Squirting Chickens

May 7, 2008 | By | Comments (2)

By Margo True, Sunset Food Editor

Kimberleywithgun
Sunset imaging specialist Kimberley Burch, water pistol in hand, guards Honey (center, with tiny, pecked comb).

We last visited the sorority from hell (aka the Sunset henhouse) about 3 weeks ago. Honey was getting mercilessly pecked by at least a couple of the other chickens, to the extent that she’d taken near-permanent refuge in the nest box and had to be picked up by hand and deposited in the chicken yard to eat and drink. At the suggestion of a helpful former chicken-raiser, we’ve recently tried two new tactics: applying a paste of Dr Bronner’s Baby Mild Liquid Soap to Honey’s chewed-up comb (in the hopes that its nasty taste would act as a repellent) and squirting the attacking chickens with a water gun. It seemed to work. At least they squawked in surprise and retreated.

Alas, maintaining a round-the-clock squirt detail isn’t possible.

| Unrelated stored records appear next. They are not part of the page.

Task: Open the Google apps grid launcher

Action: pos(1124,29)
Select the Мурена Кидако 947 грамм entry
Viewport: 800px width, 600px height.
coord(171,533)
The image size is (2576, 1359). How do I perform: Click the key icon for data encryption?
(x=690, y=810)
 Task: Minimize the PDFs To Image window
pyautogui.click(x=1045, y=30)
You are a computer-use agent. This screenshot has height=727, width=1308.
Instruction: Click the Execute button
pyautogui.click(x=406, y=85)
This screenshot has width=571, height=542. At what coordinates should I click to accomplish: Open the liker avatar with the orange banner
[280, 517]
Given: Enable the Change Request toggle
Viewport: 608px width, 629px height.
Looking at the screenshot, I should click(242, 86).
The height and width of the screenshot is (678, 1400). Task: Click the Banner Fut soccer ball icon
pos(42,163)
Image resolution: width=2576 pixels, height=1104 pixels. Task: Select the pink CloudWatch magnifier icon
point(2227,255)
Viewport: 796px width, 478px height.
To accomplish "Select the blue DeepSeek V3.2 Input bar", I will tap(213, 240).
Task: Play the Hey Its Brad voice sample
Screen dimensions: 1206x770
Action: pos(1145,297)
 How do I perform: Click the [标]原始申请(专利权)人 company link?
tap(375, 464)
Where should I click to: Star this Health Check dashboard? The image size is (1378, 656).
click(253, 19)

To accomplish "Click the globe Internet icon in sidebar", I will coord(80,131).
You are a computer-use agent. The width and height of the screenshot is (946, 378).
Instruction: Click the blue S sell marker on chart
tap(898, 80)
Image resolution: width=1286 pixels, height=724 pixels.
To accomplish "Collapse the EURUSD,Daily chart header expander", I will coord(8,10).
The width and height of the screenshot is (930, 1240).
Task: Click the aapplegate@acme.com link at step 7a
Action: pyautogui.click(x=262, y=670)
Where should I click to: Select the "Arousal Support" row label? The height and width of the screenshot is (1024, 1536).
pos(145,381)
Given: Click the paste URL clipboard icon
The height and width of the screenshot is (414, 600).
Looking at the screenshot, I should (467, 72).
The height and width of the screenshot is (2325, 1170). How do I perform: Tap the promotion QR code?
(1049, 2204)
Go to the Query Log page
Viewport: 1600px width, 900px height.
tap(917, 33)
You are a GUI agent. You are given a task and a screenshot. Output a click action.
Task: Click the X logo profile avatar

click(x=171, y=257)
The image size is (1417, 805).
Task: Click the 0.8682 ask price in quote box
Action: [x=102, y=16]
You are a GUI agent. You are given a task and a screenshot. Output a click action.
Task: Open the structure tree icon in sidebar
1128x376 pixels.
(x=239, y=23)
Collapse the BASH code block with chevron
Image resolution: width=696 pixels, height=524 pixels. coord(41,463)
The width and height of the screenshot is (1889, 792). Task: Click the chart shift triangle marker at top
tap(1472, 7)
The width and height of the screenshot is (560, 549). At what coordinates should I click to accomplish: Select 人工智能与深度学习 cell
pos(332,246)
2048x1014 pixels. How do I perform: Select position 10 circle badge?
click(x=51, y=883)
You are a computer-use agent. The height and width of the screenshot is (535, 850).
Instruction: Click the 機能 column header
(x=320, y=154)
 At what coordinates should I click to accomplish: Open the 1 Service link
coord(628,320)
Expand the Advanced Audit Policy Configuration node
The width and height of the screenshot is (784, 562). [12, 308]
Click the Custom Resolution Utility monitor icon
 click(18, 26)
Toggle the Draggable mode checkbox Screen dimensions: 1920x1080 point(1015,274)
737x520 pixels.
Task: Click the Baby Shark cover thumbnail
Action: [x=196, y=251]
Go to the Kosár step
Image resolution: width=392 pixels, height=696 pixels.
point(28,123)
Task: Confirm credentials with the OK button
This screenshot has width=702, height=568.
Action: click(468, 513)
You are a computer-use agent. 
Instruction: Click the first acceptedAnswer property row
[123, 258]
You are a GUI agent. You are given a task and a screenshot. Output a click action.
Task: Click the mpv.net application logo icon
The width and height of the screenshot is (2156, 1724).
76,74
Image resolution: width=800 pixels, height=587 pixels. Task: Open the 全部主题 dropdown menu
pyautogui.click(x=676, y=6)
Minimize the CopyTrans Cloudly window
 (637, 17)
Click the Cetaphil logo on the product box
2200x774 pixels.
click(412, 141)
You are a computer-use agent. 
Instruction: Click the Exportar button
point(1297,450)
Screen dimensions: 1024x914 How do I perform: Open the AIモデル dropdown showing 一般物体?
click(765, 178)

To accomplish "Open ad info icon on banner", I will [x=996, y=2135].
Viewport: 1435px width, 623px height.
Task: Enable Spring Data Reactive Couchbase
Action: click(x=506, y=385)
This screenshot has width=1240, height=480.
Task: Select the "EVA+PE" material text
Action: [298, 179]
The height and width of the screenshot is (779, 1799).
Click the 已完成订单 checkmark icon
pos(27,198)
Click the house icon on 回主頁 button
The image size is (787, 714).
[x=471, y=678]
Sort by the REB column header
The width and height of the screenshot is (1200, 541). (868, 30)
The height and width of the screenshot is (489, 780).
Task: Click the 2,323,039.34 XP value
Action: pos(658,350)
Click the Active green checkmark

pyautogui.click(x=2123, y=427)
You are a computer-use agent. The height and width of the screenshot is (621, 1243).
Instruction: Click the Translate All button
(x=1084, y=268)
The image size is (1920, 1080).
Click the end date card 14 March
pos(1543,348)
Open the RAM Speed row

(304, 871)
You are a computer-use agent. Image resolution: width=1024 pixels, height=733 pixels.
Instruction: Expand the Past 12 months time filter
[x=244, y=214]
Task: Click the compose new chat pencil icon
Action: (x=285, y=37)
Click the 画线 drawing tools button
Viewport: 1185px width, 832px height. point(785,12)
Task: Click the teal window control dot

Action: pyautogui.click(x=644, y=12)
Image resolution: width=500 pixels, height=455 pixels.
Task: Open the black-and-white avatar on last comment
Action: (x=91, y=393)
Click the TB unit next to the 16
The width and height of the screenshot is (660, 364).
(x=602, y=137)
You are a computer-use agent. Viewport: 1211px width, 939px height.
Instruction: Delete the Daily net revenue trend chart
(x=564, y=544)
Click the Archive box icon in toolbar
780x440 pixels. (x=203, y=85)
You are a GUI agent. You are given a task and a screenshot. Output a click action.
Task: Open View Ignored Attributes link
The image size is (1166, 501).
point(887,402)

And Honey seems too terrorized to risk a foray to food and water on her own without a human protector. The pecking looks like it’s continuing, even with the soap. Meanwhile, Honey gets lighter and lighter… we’ll have to think of something else fast, before she just collapses into a heap of feathers. Readers, any and all suggestions welcome!

COMMENTS

  1. Margo True

    Hi, Christina. Thank you for your suggestion. We on Team Chicken have had a mini-powwow and have decided to do exactly that. In a day or so, we hope to have a safe spot for Honey all set up.

    May 8, 2008 at 2:06 am
  2. Christina

    Can you divide the yard with chicken wire and have separate food & water for Honey? That way she wouldn’t be a lone chicken but would be safe from the others. She would probably need her own place to roost at night as well. Or if she likes people, give her to someone as a pet where she won’t get beat up by other chickens. Her person (or persons) will get a few eggs and she’ll have a safe home.